Haukur Ingi Guðnason

Personal information
- Full name: Haukur Ingi Guðnason
- Date of birth: 8 September 1978 (age 46)
- Place of birth: Keflavik, Iceland
- Height: 5 ft 10 in (1.78 m)
- Position(s): Winger/forward

Senior career*
- Years: Team / Apps / (Gls)
- 1995–1997: Keflavik / 34 / (11)
- 1997–2000: Liverpool / 0 / (0)
- 2000: → KR (loan) / 13 / (0)
- 2001–2002: Keflavik / 28 / (9)
- 2003–2008: Fylkir / 63 / (19)
- 2009–2010: Keflavik / 20 / (5)
- 2011: Grindavík / 7 / (0)
- Total:  / 165 / (44)

International career
- 1998–2002: Iceland / 8 / (0)

Managerial career
- 2012: Fylkir (assistant)
- 2015–: Keflavik

= Haukur Ingi Guðnason =

Icelandic footballer

Haukur Ingi Guðnason (born 8 September 1978 in Keflavik) is a retired Icelandic footballer who formerly played for Grindavík.

==Club career==
Haukur Ingi began his career with Keflavík Football Club, before making a move to the renowned English club Liverpool in 1997. Despite spending three years at Anfield, he was unable to secure a spot in the first team and subsequently returned to Iceland in 2000. He had a loan spell at KR before rejoining Keflavik and later moving to Fylkir in 2003. Haukur remained with Fylkir until the end of 2008, at which point he rejoined his former club, Keflavík.

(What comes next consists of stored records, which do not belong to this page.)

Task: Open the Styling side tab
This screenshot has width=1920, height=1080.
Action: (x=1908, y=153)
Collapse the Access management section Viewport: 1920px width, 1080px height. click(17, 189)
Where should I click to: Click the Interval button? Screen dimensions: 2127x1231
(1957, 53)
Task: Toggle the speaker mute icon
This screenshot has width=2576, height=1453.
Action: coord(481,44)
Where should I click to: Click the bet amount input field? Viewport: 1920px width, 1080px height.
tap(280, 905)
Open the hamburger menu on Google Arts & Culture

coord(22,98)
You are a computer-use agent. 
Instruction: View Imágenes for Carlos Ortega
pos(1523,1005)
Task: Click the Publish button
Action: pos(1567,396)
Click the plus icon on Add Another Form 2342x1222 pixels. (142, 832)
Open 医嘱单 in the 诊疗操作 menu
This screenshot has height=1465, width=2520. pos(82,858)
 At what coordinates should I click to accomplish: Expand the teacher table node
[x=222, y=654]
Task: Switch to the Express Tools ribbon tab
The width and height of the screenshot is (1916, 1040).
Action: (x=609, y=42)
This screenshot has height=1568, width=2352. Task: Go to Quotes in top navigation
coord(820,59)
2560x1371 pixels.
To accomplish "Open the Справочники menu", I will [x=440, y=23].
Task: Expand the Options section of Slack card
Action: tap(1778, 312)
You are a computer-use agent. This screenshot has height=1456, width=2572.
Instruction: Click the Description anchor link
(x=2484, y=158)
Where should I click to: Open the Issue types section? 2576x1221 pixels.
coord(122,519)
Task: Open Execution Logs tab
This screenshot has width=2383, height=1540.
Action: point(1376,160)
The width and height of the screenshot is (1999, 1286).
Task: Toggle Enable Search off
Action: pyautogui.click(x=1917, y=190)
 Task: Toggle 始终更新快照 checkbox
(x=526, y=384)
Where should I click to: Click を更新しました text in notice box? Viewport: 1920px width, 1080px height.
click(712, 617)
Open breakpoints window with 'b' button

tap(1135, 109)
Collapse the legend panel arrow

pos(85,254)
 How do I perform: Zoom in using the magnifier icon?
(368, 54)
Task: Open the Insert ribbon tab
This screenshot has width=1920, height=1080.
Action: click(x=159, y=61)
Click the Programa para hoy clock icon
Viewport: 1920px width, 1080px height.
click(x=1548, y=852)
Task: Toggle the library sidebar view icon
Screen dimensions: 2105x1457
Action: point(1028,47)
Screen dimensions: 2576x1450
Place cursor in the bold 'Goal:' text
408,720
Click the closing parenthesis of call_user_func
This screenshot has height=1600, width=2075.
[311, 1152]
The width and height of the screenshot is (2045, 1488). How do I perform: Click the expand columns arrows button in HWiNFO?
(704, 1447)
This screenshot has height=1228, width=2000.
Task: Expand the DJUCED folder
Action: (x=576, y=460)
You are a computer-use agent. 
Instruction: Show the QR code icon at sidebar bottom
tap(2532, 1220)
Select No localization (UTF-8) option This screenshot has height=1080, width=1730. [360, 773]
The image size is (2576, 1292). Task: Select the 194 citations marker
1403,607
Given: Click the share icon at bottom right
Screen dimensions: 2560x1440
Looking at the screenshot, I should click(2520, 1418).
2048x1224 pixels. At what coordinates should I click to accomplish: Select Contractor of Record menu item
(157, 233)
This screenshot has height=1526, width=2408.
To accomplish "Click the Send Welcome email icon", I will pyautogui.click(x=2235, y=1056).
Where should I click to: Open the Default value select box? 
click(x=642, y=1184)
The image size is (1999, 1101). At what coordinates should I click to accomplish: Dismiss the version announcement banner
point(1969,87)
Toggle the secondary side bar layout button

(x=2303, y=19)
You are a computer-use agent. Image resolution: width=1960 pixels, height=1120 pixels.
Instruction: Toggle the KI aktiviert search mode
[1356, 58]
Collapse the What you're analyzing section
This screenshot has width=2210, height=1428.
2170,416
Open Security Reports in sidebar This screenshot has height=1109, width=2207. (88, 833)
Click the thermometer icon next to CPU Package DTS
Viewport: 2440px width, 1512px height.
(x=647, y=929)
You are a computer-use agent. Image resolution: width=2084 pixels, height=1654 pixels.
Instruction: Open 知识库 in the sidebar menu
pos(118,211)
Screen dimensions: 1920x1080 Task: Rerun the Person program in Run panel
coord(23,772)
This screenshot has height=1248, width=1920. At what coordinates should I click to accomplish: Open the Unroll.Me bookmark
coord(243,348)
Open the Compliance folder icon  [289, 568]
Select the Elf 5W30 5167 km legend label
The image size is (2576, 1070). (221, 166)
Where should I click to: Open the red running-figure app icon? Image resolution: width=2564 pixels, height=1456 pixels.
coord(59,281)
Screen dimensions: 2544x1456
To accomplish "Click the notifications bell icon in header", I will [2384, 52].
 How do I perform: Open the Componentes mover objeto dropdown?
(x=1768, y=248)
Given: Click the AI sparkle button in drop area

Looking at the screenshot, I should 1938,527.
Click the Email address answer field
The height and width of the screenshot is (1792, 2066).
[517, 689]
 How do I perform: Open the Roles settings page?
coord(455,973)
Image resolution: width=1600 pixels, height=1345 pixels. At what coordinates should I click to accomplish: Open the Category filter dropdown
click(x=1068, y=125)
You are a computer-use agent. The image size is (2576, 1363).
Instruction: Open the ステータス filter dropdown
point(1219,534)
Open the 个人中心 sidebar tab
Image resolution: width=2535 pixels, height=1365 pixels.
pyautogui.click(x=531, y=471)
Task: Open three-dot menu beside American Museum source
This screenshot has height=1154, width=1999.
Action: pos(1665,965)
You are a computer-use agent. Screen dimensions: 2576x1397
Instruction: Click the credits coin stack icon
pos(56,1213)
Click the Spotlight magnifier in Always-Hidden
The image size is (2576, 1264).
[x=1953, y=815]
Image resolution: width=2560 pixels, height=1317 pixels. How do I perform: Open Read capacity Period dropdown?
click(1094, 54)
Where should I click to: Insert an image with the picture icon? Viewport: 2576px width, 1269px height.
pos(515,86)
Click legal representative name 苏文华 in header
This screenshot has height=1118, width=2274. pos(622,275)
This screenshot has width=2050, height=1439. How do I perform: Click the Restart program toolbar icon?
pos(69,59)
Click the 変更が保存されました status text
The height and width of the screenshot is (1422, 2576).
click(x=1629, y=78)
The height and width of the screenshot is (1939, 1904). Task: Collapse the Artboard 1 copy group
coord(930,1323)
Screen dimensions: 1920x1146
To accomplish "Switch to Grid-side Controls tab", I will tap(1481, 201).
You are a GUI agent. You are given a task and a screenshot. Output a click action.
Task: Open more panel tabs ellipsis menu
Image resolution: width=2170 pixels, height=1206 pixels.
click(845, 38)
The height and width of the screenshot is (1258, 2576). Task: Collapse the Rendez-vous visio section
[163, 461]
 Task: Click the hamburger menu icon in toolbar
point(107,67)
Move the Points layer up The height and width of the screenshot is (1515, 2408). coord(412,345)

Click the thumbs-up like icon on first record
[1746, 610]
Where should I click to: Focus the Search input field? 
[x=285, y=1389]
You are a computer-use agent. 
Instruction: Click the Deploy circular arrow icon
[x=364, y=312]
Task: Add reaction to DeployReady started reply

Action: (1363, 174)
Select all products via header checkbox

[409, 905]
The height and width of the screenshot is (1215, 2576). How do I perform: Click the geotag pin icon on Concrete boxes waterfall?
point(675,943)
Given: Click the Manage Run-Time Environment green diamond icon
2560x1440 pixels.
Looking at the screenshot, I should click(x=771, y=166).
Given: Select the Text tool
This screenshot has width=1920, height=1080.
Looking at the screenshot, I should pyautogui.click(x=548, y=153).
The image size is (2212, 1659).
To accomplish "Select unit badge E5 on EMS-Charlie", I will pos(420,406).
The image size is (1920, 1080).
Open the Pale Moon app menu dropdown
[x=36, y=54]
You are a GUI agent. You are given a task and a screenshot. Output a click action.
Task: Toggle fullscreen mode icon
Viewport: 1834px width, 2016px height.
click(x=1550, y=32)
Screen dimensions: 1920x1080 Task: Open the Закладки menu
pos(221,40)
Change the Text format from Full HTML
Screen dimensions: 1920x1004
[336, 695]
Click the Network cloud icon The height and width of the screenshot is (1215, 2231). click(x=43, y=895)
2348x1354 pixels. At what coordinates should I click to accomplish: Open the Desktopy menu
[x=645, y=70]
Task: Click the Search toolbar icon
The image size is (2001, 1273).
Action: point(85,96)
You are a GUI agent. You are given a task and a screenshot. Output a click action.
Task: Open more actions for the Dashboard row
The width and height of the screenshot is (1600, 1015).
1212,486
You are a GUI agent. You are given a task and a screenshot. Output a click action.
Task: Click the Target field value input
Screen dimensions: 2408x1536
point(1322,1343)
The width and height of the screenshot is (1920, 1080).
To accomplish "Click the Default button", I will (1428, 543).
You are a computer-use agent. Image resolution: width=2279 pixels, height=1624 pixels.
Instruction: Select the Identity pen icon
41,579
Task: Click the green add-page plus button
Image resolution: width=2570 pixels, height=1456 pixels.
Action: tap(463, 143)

Haukur was known for his pace and versatility, playing as a winger or forward.

==International career==
Haukur Ingi has represented Iceland and made his debut in a friendly match against South Africa in June 1998.

==Honours==
Keflavik
- Icelandic Cup: 1997

==Personal life==
Haukur Ingi's father is Guðni Kjartansson, a former player and coach of both Keflavík Football Club and the Icelandic national team who was named Icelandic Sportsman of the Year in 1973, the first footballer to win the award. Haukur Ingi married Ragnhildur Steinunn Jónsdóttir, a former Miss Iceland and TV personality, in 2018; the couple have been together since 1996 and have four children.